Visit frequency of individual customers


                    df['visit_freq'] = df.groupby('customer_id_no')['transaction_no'].transform('nunique')
                    df = df.sort_values(['date', 'customer_id_no'])
                

Number of customers on a daily basis


                    df['daily_no_customers'] = df.groupby('date')['transaction_no'].transform('nunique')
                

Number of different beers sold daily


                    df = df.sort_values(['date', 'beer_ names'])
                    df['no_styles_sold'] = df.groupby('date')['beer_ names'].transform('nunique')
                

Addition of features beyond square data


Weather


Weather data might be an important factor in looking at a brewery’s sales on a day-to-day basis. Data for this project was pulled from the closest weather station to the brewery from the National Centers for Environmental Information. It lists the date, the precipitation in inches, snow in inches, the maximum temperature, minimum temperature and the percentage of sun.
After importing the csv and renaming the columns it can be merged with the square data. Any null values in precipitation or snowfall can be assumed to be zero.
                    sales_data = pd.merge(df, weather, on='date', how='left')
                    sales_data['precipitation'].fillna(0,inplace=True)
                    sales_data['snowfall'].fillna(0,inplace=True)
                

Untappd


The top social media site for beer lovers is Untappd.

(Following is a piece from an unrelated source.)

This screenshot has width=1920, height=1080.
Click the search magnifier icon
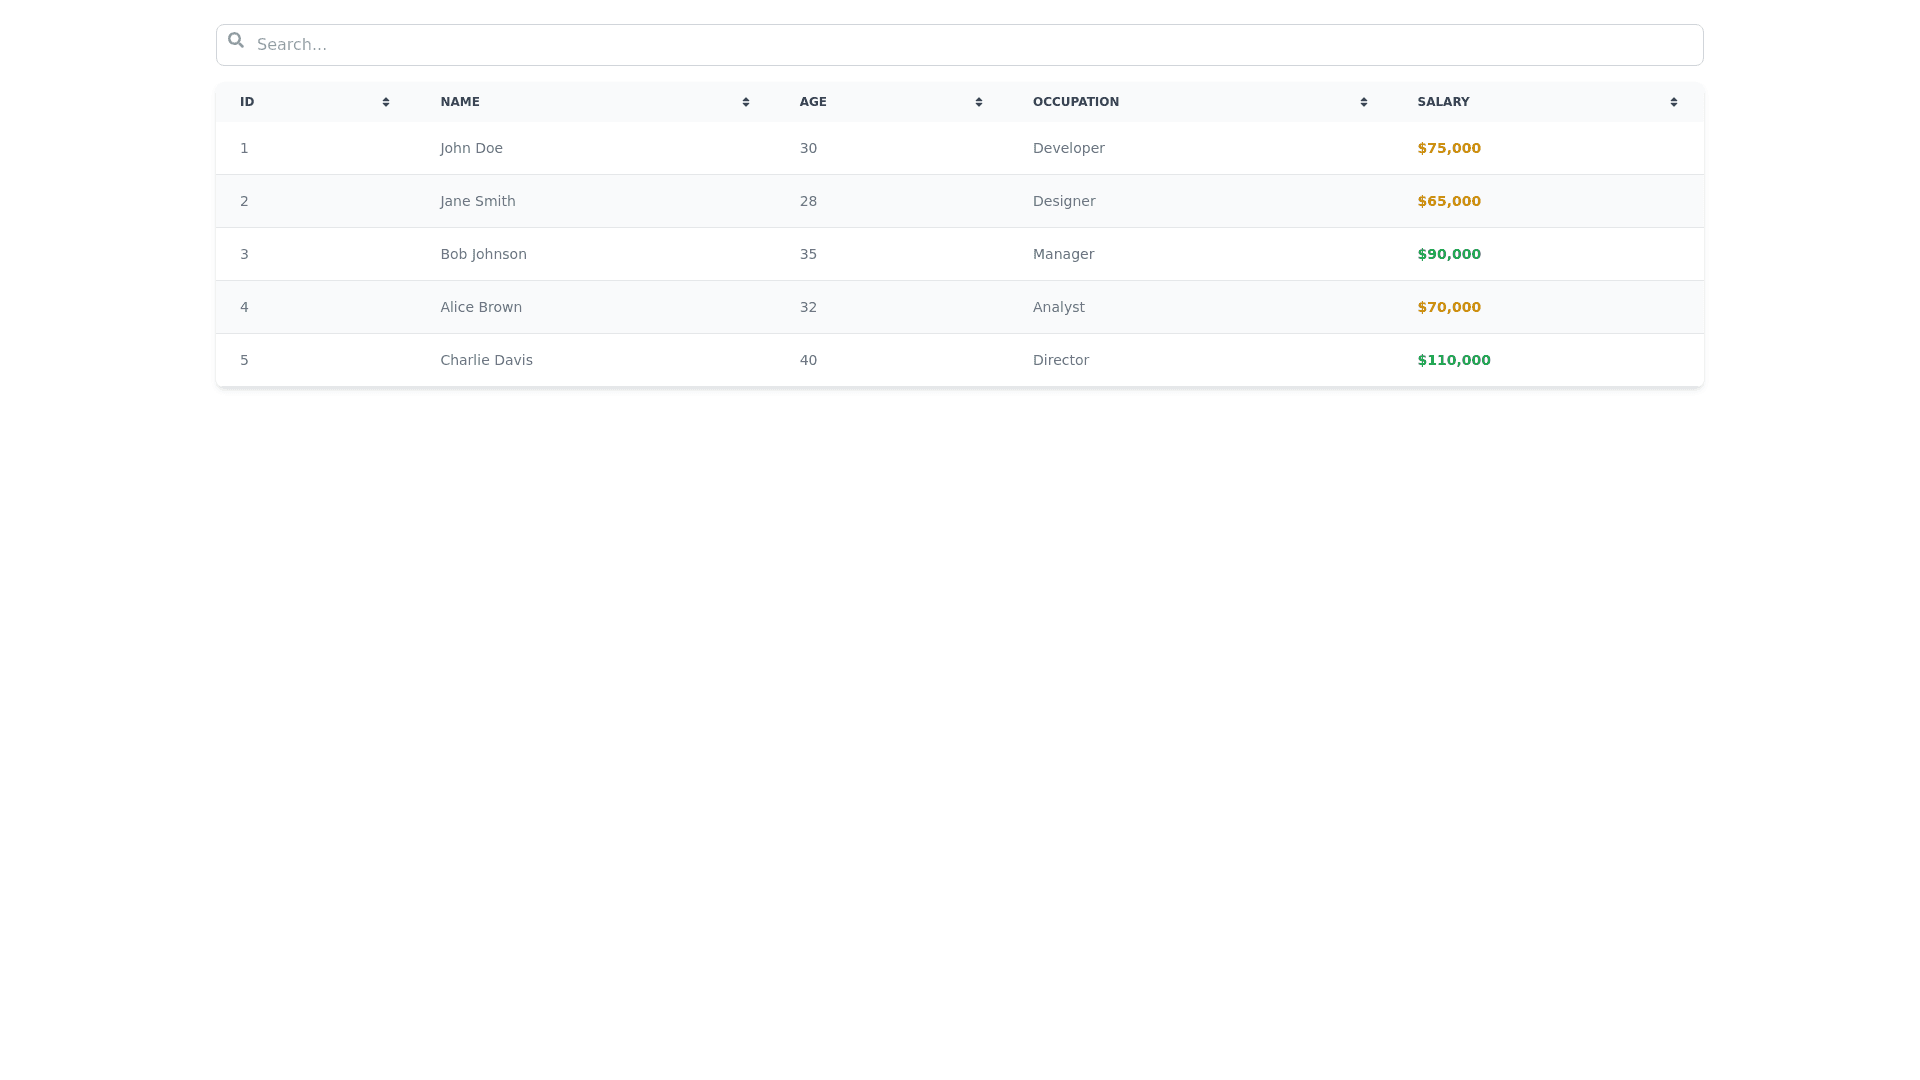coord(236,41)
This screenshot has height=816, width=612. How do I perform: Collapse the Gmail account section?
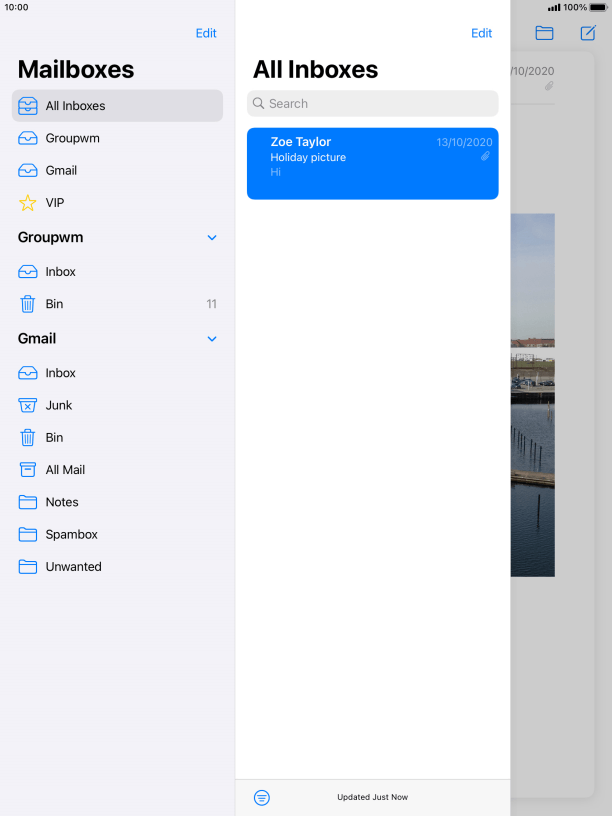212,339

A user can log in a beer and rate it. The brewer can add in additional data such as ABV, a description of the beer, and IBU. Data can be exported through a paid account or scraped.
untappd
For the purposes of my project, I mapped the Untappd beer styles to an overall style to make fewer categories for easier analysis; for example, ‘IPA – American’ and ‘IPA – New England/Hazy’ are both mapped to ‘IPA’. After importing the csv, verifying the same naming convention for the beer names, and pulling out the features needed, the Untappd data can be merged with the original dataframe on the ‘beer_name’ column created earlier.
                    sales_data = pd.merge(sales_data, untappd_data, on='beer_ names’, how='left')
                

Instagram


Instagram or other social media data can be used as a feature to indicate whether an event was promoted or if there was some online visibility that attracted customers on a given day. The data can be scraped or, in my case, recorded manually. I wanted to be clear on the type of content that was promoted in a post.
I noted which beer, if any, was promoted in a post, whether the post was a general beer post or promoting an event, and the days since the last post.
instagram
                    sales_data = pd.merge(sales_data, insta_data, on='date', how='left')
                
After the final merging, the data is ready to be used for further analysis!